--- WHAT THE TASK REQUIRES ---
In this exercise, the entries below are to be transcribed exactly, line by line.

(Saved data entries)

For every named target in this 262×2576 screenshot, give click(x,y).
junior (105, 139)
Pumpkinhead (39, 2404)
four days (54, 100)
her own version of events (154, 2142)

--- ANSWER SPACE ---
For every named target in this 262×2576 screenshot, give click(x,y).
junior (105, 139)
Pumpkinhead (39, 2404)
four days (54, 100)
her own version of events (154, 2142)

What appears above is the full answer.